T.A.R. Lombardia, Brescia, sez. II, 22 gennaio 2024, n. 43 – Pres. Massari, Est. Rossetti

Sulla natura da attribuire al silenzio dell’amministrazione a fronte dell’istanza di accesso civico generalizzato, l’opinione maggioritaria ritiene che non possa essere qualificato quale silenzio provvedimentale, in assenza di un’espressa disposizione di legge che attribuisca tale valore a quel contegno. Il nodo processuale, però, è se a fronte di quel silenzio, il privato debba agire con il rito ex art. 116 c.p.a., ovvero con il rito di cui all’art. 117 c.p.a.
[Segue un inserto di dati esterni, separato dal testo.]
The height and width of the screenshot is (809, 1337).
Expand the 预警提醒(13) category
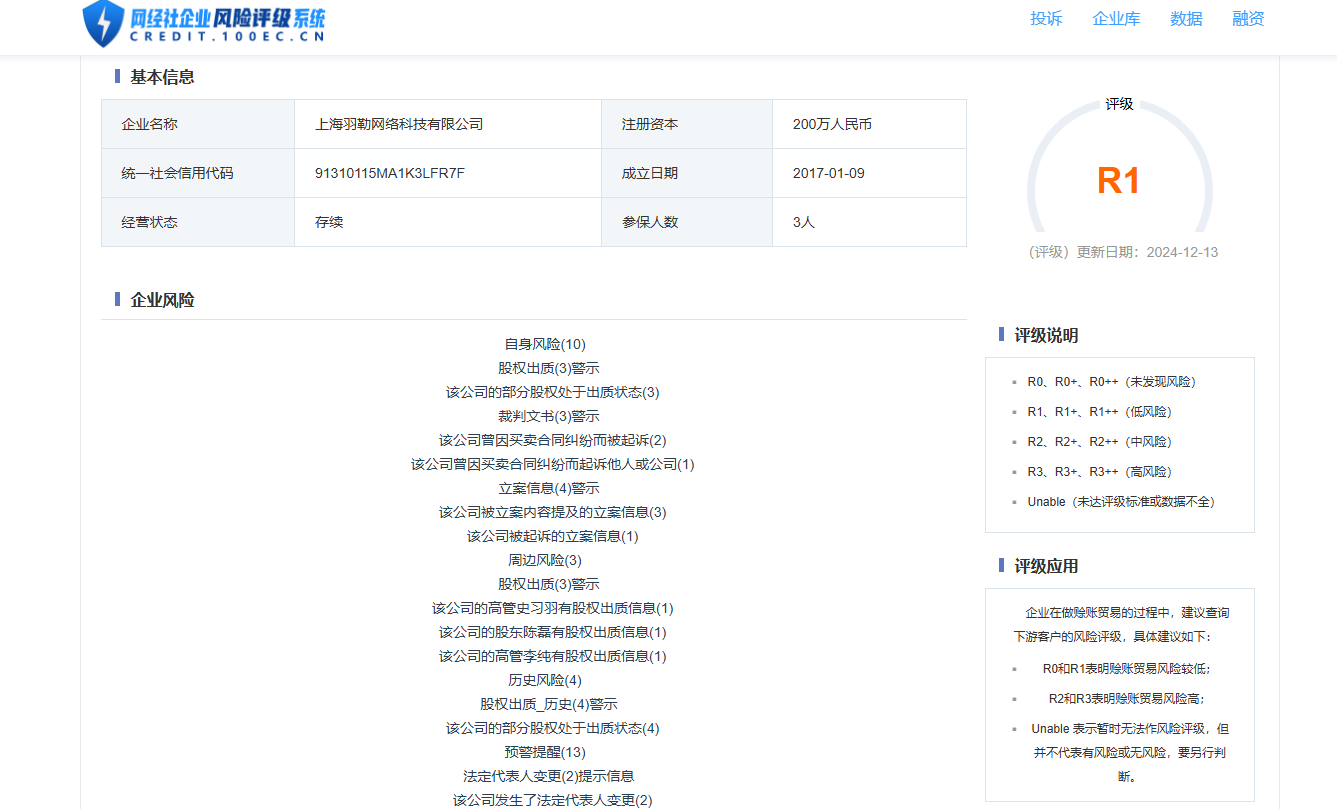click(545, 752)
Sul punto non può non rilevarsi come recentissimi arresti giurisprudenziali ritengano utilizzabile il rito disciplinato dall’art.116 c.p.a. anche in materia di F.O.I.A. Una tale opzione ermeneutica trova un robusto sostegno normativo proprio nel comma 1 di quest’ultima disposizione, laddove prevede che “contro le determinazioni e contro il silenzio sulle istanze di accesso ai documenti amministrativi”. Il chiaro tenore letterale dell’articolato normativo, rende applicabile il rito dell’accesso anche alle ipotesi nelle quali sussiste una forma di inerzia non qualificata, a fronte di istanze di accesso civico avanzate ai sensi dell’art. 5 D.lgs. 33/2013. Una tale conclusione, del resto, trova conferma anche nella stessa natura del giudizio, di carattere evidentemente impugnatorio, nella fase di proposizione del ricorso, ma di sostanziale accertamento del titolo all’accesso, con riguardo alla specifica situazione concreta e alla luce dei parametri normativi invocati. Di talché, quanto sopra rilevato, evidentemente, consentirebbe al Collegio di convertire l’azione ai sensi dell’art. 32 comma 2 c.p.a., ordinando, per tale via, all’amministrazione di provvedere all’ostensione, ai sensi dell’art. 31 comma 3 c.p.a., trattandosi di attività strettamente vincolata.